A recent news release from the Stanford School of Engineering reports that a team of researchers have pinpointed a new algorithm intended to improve the speed and accuracy of neural prosthetics that control computer cursors. The algorithm, ReFIT, was reportedly used in side-by-side demonstrations with rhesus monkeys. According to researchers, cursors controlled by the algorithm doubled the performance of existing systems and approached the performance of a real arm.

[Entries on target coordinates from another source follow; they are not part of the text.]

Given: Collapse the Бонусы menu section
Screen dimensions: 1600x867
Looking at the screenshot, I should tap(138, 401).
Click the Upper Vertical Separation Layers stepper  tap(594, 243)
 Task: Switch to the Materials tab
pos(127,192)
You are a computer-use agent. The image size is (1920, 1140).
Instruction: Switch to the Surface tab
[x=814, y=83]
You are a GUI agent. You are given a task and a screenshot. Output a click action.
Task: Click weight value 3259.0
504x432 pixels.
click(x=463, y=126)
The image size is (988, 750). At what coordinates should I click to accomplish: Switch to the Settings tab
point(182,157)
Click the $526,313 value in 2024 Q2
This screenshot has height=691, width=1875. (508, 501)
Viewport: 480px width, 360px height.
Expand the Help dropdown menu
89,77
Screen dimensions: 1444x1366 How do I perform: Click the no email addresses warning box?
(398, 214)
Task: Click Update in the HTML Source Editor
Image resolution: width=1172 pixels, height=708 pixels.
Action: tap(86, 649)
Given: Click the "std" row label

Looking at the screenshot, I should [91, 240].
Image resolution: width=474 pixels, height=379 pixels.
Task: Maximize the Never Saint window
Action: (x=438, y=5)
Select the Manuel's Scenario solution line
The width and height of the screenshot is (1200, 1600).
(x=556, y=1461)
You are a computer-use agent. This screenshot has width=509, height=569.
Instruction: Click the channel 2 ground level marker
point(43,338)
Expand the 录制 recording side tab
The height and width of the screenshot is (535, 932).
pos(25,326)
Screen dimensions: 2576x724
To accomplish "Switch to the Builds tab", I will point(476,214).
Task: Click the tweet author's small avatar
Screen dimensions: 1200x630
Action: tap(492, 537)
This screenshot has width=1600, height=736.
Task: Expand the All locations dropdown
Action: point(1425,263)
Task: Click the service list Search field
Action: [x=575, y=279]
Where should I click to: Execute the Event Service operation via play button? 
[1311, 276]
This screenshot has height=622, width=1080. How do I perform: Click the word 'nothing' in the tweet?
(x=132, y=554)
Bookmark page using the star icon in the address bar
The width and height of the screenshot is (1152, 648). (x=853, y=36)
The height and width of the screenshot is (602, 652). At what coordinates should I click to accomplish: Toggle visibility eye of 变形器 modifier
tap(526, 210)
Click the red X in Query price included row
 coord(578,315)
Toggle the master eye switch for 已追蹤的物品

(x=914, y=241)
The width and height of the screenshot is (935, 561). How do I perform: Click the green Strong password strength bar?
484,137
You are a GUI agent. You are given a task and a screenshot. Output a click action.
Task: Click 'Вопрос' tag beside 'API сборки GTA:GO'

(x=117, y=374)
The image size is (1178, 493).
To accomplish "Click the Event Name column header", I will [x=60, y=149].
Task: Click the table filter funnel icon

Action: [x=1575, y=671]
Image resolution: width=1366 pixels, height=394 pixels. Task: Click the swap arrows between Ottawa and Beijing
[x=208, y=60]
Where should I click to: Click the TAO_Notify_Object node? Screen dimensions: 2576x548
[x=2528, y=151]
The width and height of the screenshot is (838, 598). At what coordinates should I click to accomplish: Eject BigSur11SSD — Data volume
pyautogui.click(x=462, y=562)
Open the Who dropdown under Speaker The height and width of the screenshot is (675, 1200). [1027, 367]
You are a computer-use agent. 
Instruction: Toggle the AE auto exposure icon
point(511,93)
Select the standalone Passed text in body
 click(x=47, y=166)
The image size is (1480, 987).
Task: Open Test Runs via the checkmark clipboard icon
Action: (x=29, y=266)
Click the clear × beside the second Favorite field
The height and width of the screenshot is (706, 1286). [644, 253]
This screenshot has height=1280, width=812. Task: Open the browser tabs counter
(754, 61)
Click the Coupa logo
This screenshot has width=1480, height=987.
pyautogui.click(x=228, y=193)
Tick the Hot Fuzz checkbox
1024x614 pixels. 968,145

The release notes that the system relies on a silicon chip implanted into the brain and engineered to record “action potentials” in neural activity from an array of electrode sensors and sends data to a computer. Researchers explain that the frequency with which action potentials are generated provides the computer vital information about the direction and speed of the user’s intended movement. The release also notes that the system has the ability to make unpredicted adjustments while guiding the cursor to a target, in the same manner that a hand and eye would work together to move a mouse-cursor onto an icon on a computer desktop.

Researchers reportedly tested the system by tasking monkeys with mentally directing a cursor to a target and holding the cursor on the target for half a second. The results suggest that the path of the cursor from the starting point to the target achieved 75% to 85% of the speed of real arms.

The release indicates that the next step for the research team centers on translating these results into a clinical trial with paralyzed patients.